SOP Bypass and CSRF via Macro

A co-worker and I have been working diligently on a CSRF exploit via a macro written in VBA. The site we have been working on allows users to send excel files back and forth. My co-worker found there is this nice little VB object called InternetExplorer.Application that basically allows you to invoke an instance of IE through a macro. The "InternetExplorer" ActiveX control gives the attacker full access to not only the persisted cookies, but also the session/temporary cookies that exist in all currently open instances of IE. Note that the "same origin policy" *does not* apply. We can grab the DOM (including persisted and session cookies) of any site/origin.

One example we did to prove this was login at a site with remember-me disabled. We ran the script which then showed all of my cookies at various domains, including the previously mentioned site which only had session cookies. Note the InternetExplorer ActiveX control respects the HttpOnly flag.

Our Proof of Concept macro will recursively iterate through all your IE Favorites and request the current available cookies to each one. If you happen to be currently logged in to that site via IE an authenticated cookie will be displayed in a popup box. We all know what this means. This means once we create this new IE.App object we can now utilize any authenticated sessions a user may have open and send requests on behalf of the user. This IE.App object does not behave like the IE browser does. If you open two instances of your IE browser it will not share session cookies between them because of Same Origin Policy (SOP) restrictions. In the case of invoking the IE.App object it bypasses any SOP security settings. The code is pretty straight forward and is simplified below:

{pseudocode}

Dim ie As InternetExplorer

Set ie = New InternetExplorer

Files = iterate(Favorites dir)

Foreach file

url = readFile(file)

ie.Navigate = url

Do Until ie.ReadyState = READYSTATE_COMPLETE Loop

' Now we get the cookie

MsgBox ie.Document.Cookie

{/pseudocode}

Obviously the code in is a much better PoC (bigger, faster, stronger), but the above is a quick synopsis. In order to have this code run, the victim must either be tricked into opening a malicious Excel/PP/Word document or have really low browser security setttings and visit a site that has VBScript which tries to instantiatethe object within the browser (this is THE WORST situation, but also pretty unlikely).
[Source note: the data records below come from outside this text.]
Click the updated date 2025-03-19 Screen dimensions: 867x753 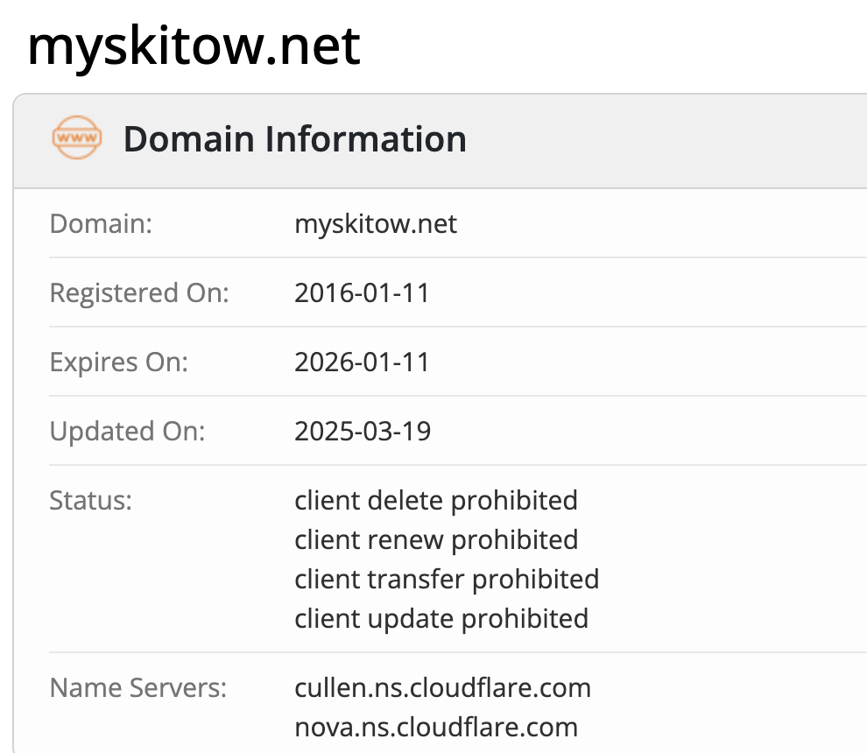click(x=363, y=431)
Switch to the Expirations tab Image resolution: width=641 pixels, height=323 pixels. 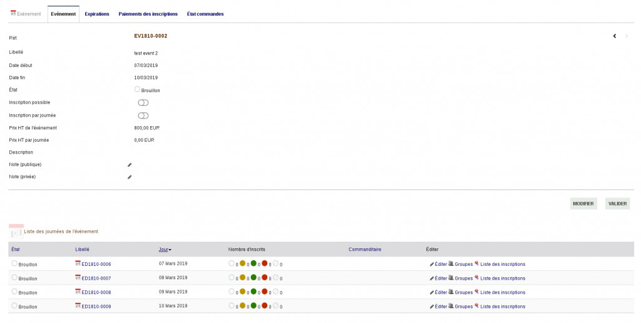click(97, 14)
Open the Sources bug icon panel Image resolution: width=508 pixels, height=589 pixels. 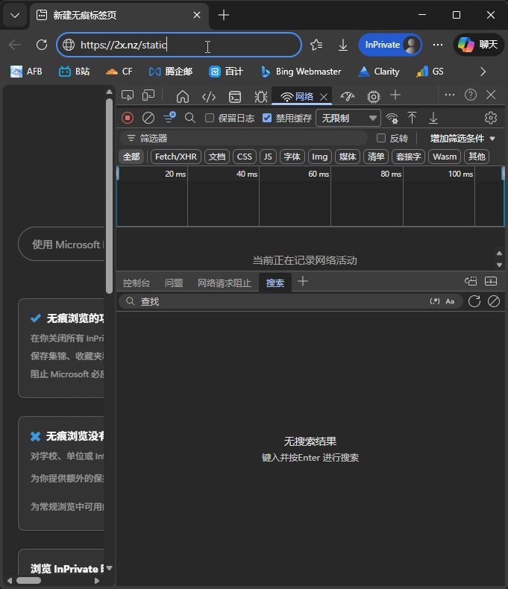coord(260,96)
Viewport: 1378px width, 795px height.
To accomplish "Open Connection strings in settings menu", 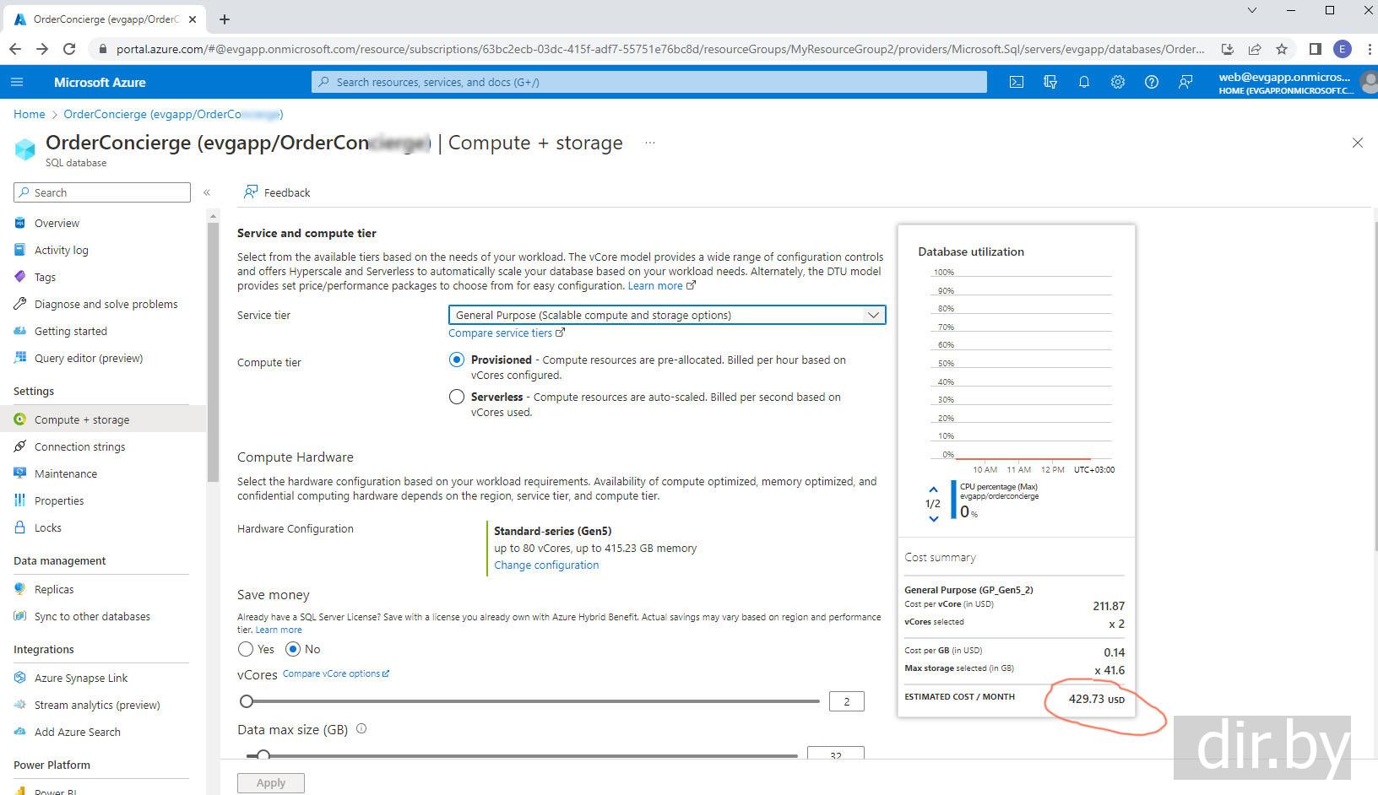I will 79,446.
The general risk of this issue seems pretty low although it is definitely a way around any form of CSRF protection since we could potentially parse the DOM and send any CSRFToken with the request.

We understand a macro is basically unmanaged VBscript code and can do anything on the user’s system for which they are authorized, but the fact the InternetExplorer ActiveX control allows for seeing all current session cookies is a bit scary.

We thought about disclosing this to Microsoft and may still do so, but since it is unmanaged code they will probably turn their heads. If anyone has any thoughts I would love to hear them.

CSRF attack through Macros? Really?

Sitting with my co-worker and wondering what our next move would be at exploiting another XSS attack we both turned our minds toward Microsoft Excel. We had seen cases where we could get XSS attacks and even Excel attacks embedded in downloaded CSV files and were presented with an application allowing for similar functionality. My co-worker starting looking for ways to embed nastiness in a macro and sure enough we came across yet another attack vector for CSRF.

Like I said the application at hand allowed users to upload excel files and actually send these files to other users of the system. We found there is a "neat" little VBA object called InternetExplorer.Application which basically allows you to open an instance of IE from a macro. This "neat" little object provides most all functionality IE does BUT since the attacker is now ALLOWED access to the file system through the VBA code this could get interesting. Oh did I mention this object allows access to a users cookies.

Lets dig a little deeper. If I was able to write a quick little VBA macro that iterated through a users "Favorites" links and request cookies for every single site, what would happen. If the user is currently logged into any of these sites via normal IE the cookie of the authenticated session would now be in the hands of the attacker. This means CSRF is happening through a macro and in this case the attacker wants a bunch of authenticated sessions. This does work.

Now what if we wanted to take this a bit further and create a worm that not only stole session information but performed a CSRF against a favorite webmail provider wherein it grabbed the contact list, created an email, uploaded an infected xls file with our macro and sent it to every one of our contacts. That is scary and a zero day in my mind.

Now the really scary thing about this is we all know macros are bad and dangerous but honestly how many times have we gotten an xls file and clicked "Enable Macros" because we were told to. Come on be honest....We have all done it and we will continue to do it until something bad happens.

So how do we protect against this. It is almost impossible without getting MS to take this functionality away. With InternetExplorer.Application we have a fully functional browser where we could send multiple requests, parse the DOM returned and grab any CSRF token we need to present with each request.

This macro will obviously work in any MS application with macros enabled. And once the macro runs the user would never know what happened. As with any CSRF attack the user would need to be logged into a site the macro knew about.